La Guerre sociale au Portugal / All this world is like this town called Lisboa
«(…) J’approuve les intentions révolutionnaires du prolétariat espagnol, et les auteurs qui les approuvent. Cela ne donne pas immédiatement une force à l’ouvrage. Je dirai, en osant un exemple qui me touche de près, que la valeur du “Point d’explosion de l’idéologie en Chine” (texte pourtant trop court pour faire un livre) ne résidait pas dans son radicalisme anti-maoïste, mais en ceci que cette brochure révélait pour la première fois l’essentiel de ce qui se passait en Chine ; donnait une explication cohérente, assez poussée dans les principaux détails, de plusieurs événements que tout le monde présentait alors comme inexplicables (il y a beaucoup de ce genre de mérite dans La Guerre sociale), explication qui devait être confirmée par tout ce qui est arrivé depuis neuf ans, et qu’elle était écrite dans un ton à l’époque original. (…)
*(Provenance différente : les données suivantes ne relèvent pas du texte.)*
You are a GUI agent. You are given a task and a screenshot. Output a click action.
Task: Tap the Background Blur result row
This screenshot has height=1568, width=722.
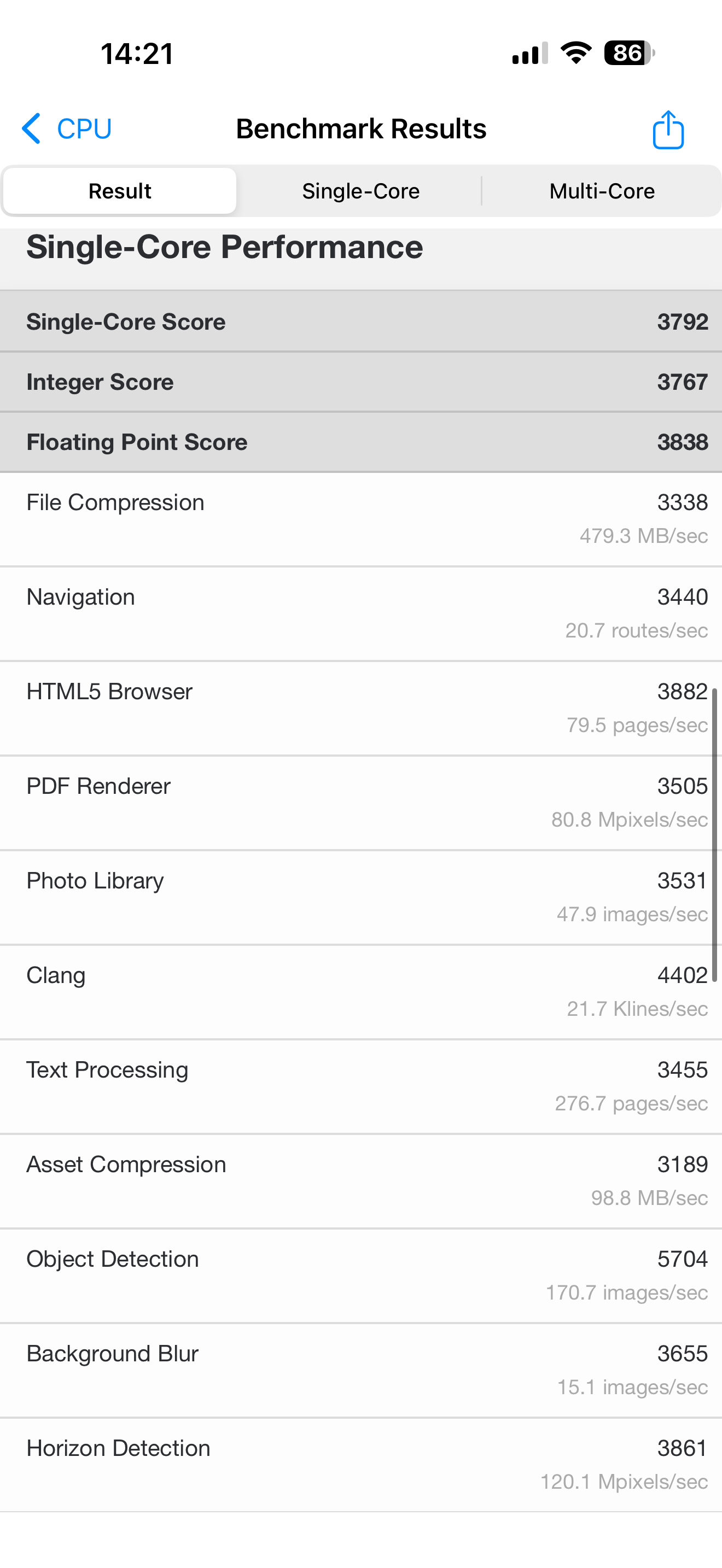pyautogui.click(x=361, y=1370)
De ma lettre aux Portugais [du 15 novembre 1975], il est vrai que tu n’as reçu que le second tirage ; et d’autres encore ne l’ont connue que longtemps après toi. Comme tu as pu le voir, c’est un texte qui me concerne personnellement, infiniment plus qu’il ne concerne la révolution portugaise : selon l’ordre de grandeur des problèmes que ces malheureux Portugais avaient, hélas, choisi eux-mêmes. Je l’ai d’abord envoyé à ceux qui étaient à Lisbonne. Comme, peu de jours après, le contrecoup que je craignais s’est produit de la manière la plus facile et la plus désastreuse, l’utilité des quelques informations sur la question a malheureusement perdu de son actualité pour longtemps. À ce propos, j’ajouterai encore que le seul homme qui, à l’étranger, a pris publiquement la défense de la vérité de la révolution portugaise quand elle combattait, selon moi se doit d’en analyser la défaite (en en expliquant le très instructif mécanisme, et en montrant les mêmes responsables dans un autre stade de leur action, en novembre 1975), au lieu de la minimiser en passant, avec le plus grand optimisme et comme si c’était un léger accident de parcours ; et ceci surtout dans un autre livre consacré à la révolution ibérique, à sa seconde bataille attendue. Quoique ait pu penser Lebovici de ton dernier livre, ce point est ce que je considérerais moi, si j’avais à juger ce livre, comme étant, et de loin, son plus grave défaut.»
Lettre de Guy Debord à Jaime Semprun, 26 décembre 1976.
«(…) Ta critique de la brochure de Jaime Semprun [«Considérations sur l’état actuel de la Pologne», L’Assomoir no 4, janvier 1981] est très juste : je pense, moi aussi, que c’est encore ce qu’on a pu lire de mieux jusqu’ici sur la Pologne. Les nombreux défauts viennent tous d’une même source. Quand Semprun prend la défense d’une révolution, il dit ce qu’elle est vraiment, et ce qu’elle a fait, et il dénonce avec une talentueuse colère les commentaires de tous les spectateurs qui, diversement, se sont trompés ou ont menti à ce propos. Mais on dirait qu’il est indifférent à ce qui va advenir par la suite, aux chances de victoire ou de défaite, et comment elles se présentent, dans quel ordre de probabilité selon que ceci ou cela aura été fait ou non, etc. : bref, ce qui intéresse réellement les gens agissant dans cette révolution. On sait donc que la révolution polonaise a fait plaisir à Semprun et que, quoi qu’il en advienne, ce qui s’est déjà produit sera toujours mieux que rien. Il a raisonné pareillement sur la révolution portugaise, et surtout après sa fin, qu’il jugeait seulement provisoire. Et, bien sûr, à une certaine échelle du temps, tout est provisoire, mais des gens engagés dans un conflit ne jugent pas à cette hauteur héraclitéenne. Je ne sais pas s’il fera jamais des progrès sur de telles questions stratégiques. C’est parce que les révolutions, et contre-révolutions, actuelles sont si lentes qu’elles laissent à Semprun le temps d’écrire ce qu’elles sont au départ, et de le publier avant qu’elles soient devenues telle victoire ou telle défaite. (…)»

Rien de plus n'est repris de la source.